:: Raw data ::
--- START ---

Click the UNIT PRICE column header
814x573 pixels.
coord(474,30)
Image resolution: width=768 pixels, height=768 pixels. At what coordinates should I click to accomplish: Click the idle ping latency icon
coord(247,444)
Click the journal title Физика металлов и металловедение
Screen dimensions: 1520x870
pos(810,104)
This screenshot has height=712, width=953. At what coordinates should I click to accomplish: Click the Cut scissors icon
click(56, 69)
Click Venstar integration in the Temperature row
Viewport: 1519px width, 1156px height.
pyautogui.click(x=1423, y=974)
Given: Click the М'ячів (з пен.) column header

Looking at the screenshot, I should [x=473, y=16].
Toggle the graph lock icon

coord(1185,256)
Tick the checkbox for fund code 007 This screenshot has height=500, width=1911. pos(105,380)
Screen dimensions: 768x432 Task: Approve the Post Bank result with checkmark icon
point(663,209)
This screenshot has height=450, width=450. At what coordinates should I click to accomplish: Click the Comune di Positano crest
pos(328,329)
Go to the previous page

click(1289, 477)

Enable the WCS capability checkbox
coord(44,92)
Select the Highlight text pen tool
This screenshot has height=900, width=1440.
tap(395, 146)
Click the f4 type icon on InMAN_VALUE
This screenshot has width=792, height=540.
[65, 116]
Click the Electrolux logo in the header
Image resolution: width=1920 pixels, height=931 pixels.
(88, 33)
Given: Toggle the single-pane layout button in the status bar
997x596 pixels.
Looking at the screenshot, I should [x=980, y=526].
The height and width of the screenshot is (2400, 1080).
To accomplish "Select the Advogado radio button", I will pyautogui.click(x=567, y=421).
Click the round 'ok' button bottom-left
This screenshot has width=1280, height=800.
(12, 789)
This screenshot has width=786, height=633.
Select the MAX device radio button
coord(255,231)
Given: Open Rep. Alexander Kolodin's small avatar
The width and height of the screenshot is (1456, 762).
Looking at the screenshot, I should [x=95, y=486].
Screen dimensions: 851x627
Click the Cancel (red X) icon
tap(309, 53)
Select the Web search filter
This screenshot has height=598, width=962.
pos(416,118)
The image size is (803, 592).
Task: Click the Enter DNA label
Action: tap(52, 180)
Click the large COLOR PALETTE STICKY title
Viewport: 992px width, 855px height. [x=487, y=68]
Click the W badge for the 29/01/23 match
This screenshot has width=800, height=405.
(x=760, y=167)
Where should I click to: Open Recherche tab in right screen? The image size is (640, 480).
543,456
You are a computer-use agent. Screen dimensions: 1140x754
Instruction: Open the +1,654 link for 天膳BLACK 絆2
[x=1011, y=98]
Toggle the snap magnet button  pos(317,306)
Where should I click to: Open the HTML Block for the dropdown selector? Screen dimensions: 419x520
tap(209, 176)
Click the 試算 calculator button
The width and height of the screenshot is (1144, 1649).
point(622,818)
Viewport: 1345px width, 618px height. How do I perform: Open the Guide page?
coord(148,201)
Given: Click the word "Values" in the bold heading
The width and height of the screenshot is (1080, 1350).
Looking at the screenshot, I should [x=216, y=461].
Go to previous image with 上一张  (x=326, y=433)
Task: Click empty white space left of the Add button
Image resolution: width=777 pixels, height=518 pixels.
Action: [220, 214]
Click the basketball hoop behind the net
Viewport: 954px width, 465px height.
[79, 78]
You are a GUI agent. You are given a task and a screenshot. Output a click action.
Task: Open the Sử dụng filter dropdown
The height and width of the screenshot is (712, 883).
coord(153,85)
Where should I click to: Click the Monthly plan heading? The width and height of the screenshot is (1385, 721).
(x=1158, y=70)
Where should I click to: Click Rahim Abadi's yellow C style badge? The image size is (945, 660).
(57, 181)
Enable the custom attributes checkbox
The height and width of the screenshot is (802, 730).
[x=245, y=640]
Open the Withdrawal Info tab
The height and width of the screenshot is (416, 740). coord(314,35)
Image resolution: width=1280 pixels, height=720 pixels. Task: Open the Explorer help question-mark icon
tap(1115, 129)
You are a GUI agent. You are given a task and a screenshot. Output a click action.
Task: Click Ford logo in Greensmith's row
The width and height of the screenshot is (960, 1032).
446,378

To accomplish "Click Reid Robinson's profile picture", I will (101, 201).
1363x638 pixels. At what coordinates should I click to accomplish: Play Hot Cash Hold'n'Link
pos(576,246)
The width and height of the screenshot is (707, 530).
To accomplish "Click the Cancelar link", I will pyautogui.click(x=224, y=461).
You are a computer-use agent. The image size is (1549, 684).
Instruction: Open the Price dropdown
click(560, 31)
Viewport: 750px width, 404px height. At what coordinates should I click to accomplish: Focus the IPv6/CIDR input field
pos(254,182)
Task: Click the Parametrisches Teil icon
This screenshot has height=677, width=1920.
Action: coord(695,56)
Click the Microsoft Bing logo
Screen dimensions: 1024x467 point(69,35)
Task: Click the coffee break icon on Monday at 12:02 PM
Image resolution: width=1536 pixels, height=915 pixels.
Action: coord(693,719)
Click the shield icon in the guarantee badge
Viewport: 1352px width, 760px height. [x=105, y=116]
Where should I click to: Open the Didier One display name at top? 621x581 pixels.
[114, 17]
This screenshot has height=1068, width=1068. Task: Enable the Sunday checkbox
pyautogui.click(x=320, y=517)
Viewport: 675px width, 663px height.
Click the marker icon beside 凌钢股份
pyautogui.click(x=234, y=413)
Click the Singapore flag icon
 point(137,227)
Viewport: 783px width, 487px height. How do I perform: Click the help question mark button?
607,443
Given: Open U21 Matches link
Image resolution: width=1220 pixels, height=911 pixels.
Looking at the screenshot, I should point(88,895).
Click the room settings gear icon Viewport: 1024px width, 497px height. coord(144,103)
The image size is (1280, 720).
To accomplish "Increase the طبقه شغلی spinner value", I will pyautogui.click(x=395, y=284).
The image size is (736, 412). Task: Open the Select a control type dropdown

--- END ---

:: Task instructions ::
Your task is to reproduce all the records above exactly as they appear.

:: Written solution ::
Click the UNIT PRICE column header
814x573 pixels.
coord(474,30)
Image resolution: width=768 pixels, height=768 pixels. At what coordinates should I click to accomplish: Click the idle ping latency icon
coord(247,444)
Click the journal title Физика металлов и металловедение
Screen dimensions: 1520x870
pos(810,104)
This screenshot has height=712, width=953. At what coordinates should I click to accomplish: Click the Cut scissors icon
click(56, 69)
Click Venstar integration in the Temperature row
Viewport: 1519px width, 1156px height.
pyautogui.click(x=1423, y=974)
Given: Click the М'ячів (з пен.) column header

Looking at the screenshot, I should [x=473, y=16].
Toggle the graph lock icon

coord(1185,256)
Tick the checkbox for fund code 007 This screenshot has height=500, width=1911. pos(105,380)
Screen dimensions: 768x432 Task: Approve the Post Bank result with checkmark icon
point(663,209)
This screenshot has height=450, width=450. At what coordinates should I click to accomplish: Click the Comune di Positano crest
pos(328,329)
Go to the previous page

click(1289, 477)

Enable the WCS capability checkbox
coord(44,92)
Select the Highlight text pen tool
This screenshot has height=900, width=1440.
tap(395, 146)
Click the f4 type icon on InMAN_VALUE
This screenshot has width=792, height=540.
[65, 116]
Click the Electrolux logo in the header
Image resolution: width=1920 pixels, height=931 pixels.
(88, 33)
Given: Toggle the single-pane layout button in the status bar
997x596 pixels.
Looking at the screenshot, I should [x=980, y=526].
The height and width of the screenshot is (2400, 1080).
To accomplish "Select the Advogado radio button", I will pyautogui.click(x=567, y=421).
Click the round 'ok' button bottom-left
This screenshot has width=1280, height=800.
(12, 789)
This screenshot has width=786, height=633.
Select the MAX device radio button
coord(255,231)
Given: Open Rep. Alexander Kolodin's small avatar
The width and height of the screenshot is (1456, 762).
Looking at the screenshot, I should [x=95, y=486].
Screen dimensions: 851x627
Click the Cancel (red X) icon
tap(309, 53)
Select the Web search filter
This screenshot has height=598, width=962.
pos(416,118)
The image size is (803, 592).
Task: Click the Enter DNA label
Action: tap(52, 180)
Click the large COLOR PALETTE STICKY title
Viewport: 992px width, 855px height. [x=487, y=68]
Click the W badge for the 29/01/23 match
This screenshot has width=800, height=405.
(x=760, y=167)
Where should I click to: Open Recherche tab in right screen? The image size is (640, 480).
543,456
You are a computer-use agent. Screen dimensions: 1140x754
Instruction: Open the +1,654 link for 天膳BLACK 絆2
[x=1011, y=98]
Toggle the snap magnet button  pos(317,306)
Where should I click to: Open the HTML Block for the dropdown selector? Screen dimensions: 419x520
tap(209, 176)
Click the 試算 calculator button
The width and height of the screenshot is (1144, 1649).
point(622,818)
Viewport: 1345px width, 618px height. How do I perform: Open the Guide page?
coord(148,201)
Given: Click the word "Values" in the bold heading
The width and height of the screenshot is (1080, 1350).
Looking at the screenshot, I should [x=216, y=461].
Go to previous image with 上一张  (x=326, y=433)
Task: Click empty white space left of the Add button
Image resolution: width=777 pixels, height=518 pixels.
Action: [220, 214]
Click the basketball hoop behind the net
Viewport: 954px width, 465px height.
[79, 78]
You are a GUI agent. You are given a task and a screenshot. Output a click action.
Task: Open the Sử dụng filter dropdown
The height and width of the screenshot is (712, 883).
coord(153,85)
Where should I click to: Click the Monthly plan heading? The width and height of the screenshot is (1385, 721).
(x=1158, y=70)
Where should I click to: Click Rahim Abadi's yellow C style badge? The image size is (945, 660).
(57, 181)
Enable the custom attributes checkbox
The height and width of the screenshot is (802, 730).
[x=245, y=640]
Open the Withdrawal Info tab
The height and width of the screenshot is (416, 740). coord(314,35)
Image resolution: width=1280 pixels, height=720 pixels. Task: Open the Explorer help question-mark icon
tap(1115, 129)
You are a GUI agent. You are given a task and a screenshot. Output a click action.
Task: Click Ford logo in Greensmith's row
The width and height of the screenshot is (960, 1032).
446,378

To accomplish "Click Reid Robinson's profile picture", I will (101, 201).
1363x638 pixels. At what coordinates should I click to accomplish: Play Hot Cash Hold'n'Link
pos(576,246)
The width and height of the screenshot is (707, 530).
To accomplish "Click the Cancelar link", I will pyautogui.click(x=224, y=461).
You are a computer-use agent. The image size is (1549, 684).
Instruction: Open the Price dropdown
click(560, 31)
Viewport: 750px width, 404px height. At what coordinates should I click to accomplish: Focus the IPv6/CIDR input field
pos(254,182)
Task: Click the Parametrisches Teil icon
This screenshot has height=677, width=1920.
Action: coord(695,56)
Click the Microsoft Bing logo
Screen dimensions: 1024x467 point(69,35)
Task: Click the coffee break icon on Monday at 12:02 PM
Image resolution: width=1536 pixels, height=915 pixels.
Action: coord(693,719)
Click the shield icon in the guarantee badge
Viewport: 1352px width, 760px height. [x=105, y=116]
Where should I click to: Open the Didier One display name at top? 621x581 pixels.
[114, 17]
This screenshot has height=1068, width=1068. Task: Enable the Sunday checkbox
pyautogui.click(x=320, y=517)
Viewport: 675px width, 663px height.
Click the marker icon beside 凌钢股份
pyautogui.click(x=234, y=413)
Click the Singapore flag icon
 point(137,227)
Viewport: 783px width, 487px height. How do I perform: Click the help question mark button?
607,443
Given: Open U21 Matches link
Image resolution: width=1220 pixels, height=911 pixels.
Looking at the screenshot, I should point(88,895).
Click the room settings gear icon Viewport: 1024px width, 497px height. coord(144,103)
The image size is (1280, 720).
To accomplish "Increase the طبقه شغلی spinner value", I will pyautogui.click(x=395, y=284).
The image size is (736, 412). Task: Open the Select a control type dropdown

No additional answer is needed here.